Brendan leur emboîta le pas. Autour de l'autel se trouvaient Rachel, Thalie, Deverell, Hugo et Enguerrand, à une distance respectueuse, mais masquant le regard d'éventuels curieux. La Luowyllite des jardins, Garance, était aussi présente, pâle et stupéfaite, soutenue par Kyle.
— Est-ce maudit ?
— Non, ça ne dégage rien, dit Thalie.
— Emmenons-le ailleurs. Dehors, trancha Othon.
Personne ne bougea puis Rachel s'avança et saisit le dessus du paquet d'une main décidée. Elle se dirigea ensuite vers la sortie, tenant son fardeau répugnant à bout de bras. Il avait laissé une marque rouge sur l'étoffe jaune posée sur l'autel. Plusieurs prêtres lui jetèrent un regard inquiet mais aucun n'y toucha.
Ils suivirent Rachel dehors, en l'escortant de près. Au cœur de la nef, la Veillée se poursuivait tranquillement : les participants, réchauffés par le vin et les pâtisseries qu'avaient confectionnées les novices pendant la journée, devisaient, assis sur les bancs placés en cercle. Brendan entendit mentionner la guerre, dans deux groupes différents, prononcer le nom de Soren, aussi, mais il ne s'attarda pas et rejoignit la haie de Valgrians.
Si quelqu'un s'offusqua de sa présence, personne n'en dit rien. Ils avaient déposé le sac de toile sur l'herbe, un peu à l'écart de l'entrée. Kyle serrait Garance contre son épaule, Rachel s'était accroupie. Plusieurs personnes murmurèrent des prières, certaines esquissèrent des signes de bénédiction, écartant les griffes de Casin et de Tymyr. Une bonne chose que Diane ait préféré garder ses distances.
Les visages étaient tirés, les expressions dénuées d'espoir. D'autres Flambeaux s'étaient approchés : Jacob, Sophia, Sullyan, mais les prêtres restaient peu nombreux. Othon ne paraissait pas heureux de cette multitude mais il échangea quelques mots avec Rachel et elle dénoua les pans du tissu autrefois ocre, désormais maculé.

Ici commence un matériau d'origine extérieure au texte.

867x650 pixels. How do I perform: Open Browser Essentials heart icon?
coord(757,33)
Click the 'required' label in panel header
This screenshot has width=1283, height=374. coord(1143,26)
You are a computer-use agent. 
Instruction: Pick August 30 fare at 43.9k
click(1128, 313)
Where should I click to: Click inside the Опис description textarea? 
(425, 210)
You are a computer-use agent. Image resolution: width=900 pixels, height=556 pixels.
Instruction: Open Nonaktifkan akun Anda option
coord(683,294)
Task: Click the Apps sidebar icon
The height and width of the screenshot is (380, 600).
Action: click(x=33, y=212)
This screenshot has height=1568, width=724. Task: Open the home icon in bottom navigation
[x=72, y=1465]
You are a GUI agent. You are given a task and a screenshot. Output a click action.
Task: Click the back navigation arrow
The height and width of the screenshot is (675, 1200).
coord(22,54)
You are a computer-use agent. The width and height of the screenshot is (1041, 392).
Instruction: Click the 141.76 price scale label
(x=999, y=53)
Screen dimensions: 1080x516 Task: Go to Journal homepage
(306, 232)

Comme Florent l'avait supposé, c'était une tête, et c'était celle, sans doute possible, d'Urbain, le Flambeau aux méthodes grises. La stupéfaction, l'horreur, la colère se peignirent sur plus d'un visage, des cris fusèrent, des imprécations. D'autres, parmi les prêtres surtout, parurent soulagés : Garance, certainement, bien que ses sanglots soient désormais plus lourds, Rachel aussi, Hugo, lui, était paralysé. Othon avait pincé les lèvres mais Brendan savait qu'il n'était pas surpris. Il appela au calme, de sa voix forte, l'obtenant à grand peine, puis il demanda à Rachel de recouvrir le visage inerte du Flambeau foudroyé. Le Mivéan eut le temps d'apercevoir, gravé dans son front, la marque noire de Tymyr.
Il croisa le regard de son ami, fatigué, déterminé, souffrant, et ils échangèrent un signe de tête. Le Mivéan se retira alors, à la fois trop secoué pour faire sens des dernières heures, mais aussi conscient qu'il n'était plus à sa place. Il avait besoin de dormir, de réfléchir, et de laisser les Valgrians absorber leur nuit. Ensuite, il reviendrait : ils ne pouvaient pas laisser les Obscurs, et leur sinistre recrue, mener la danse, sans quoi ils seraient tous, petit à petit, renvoyés au néant.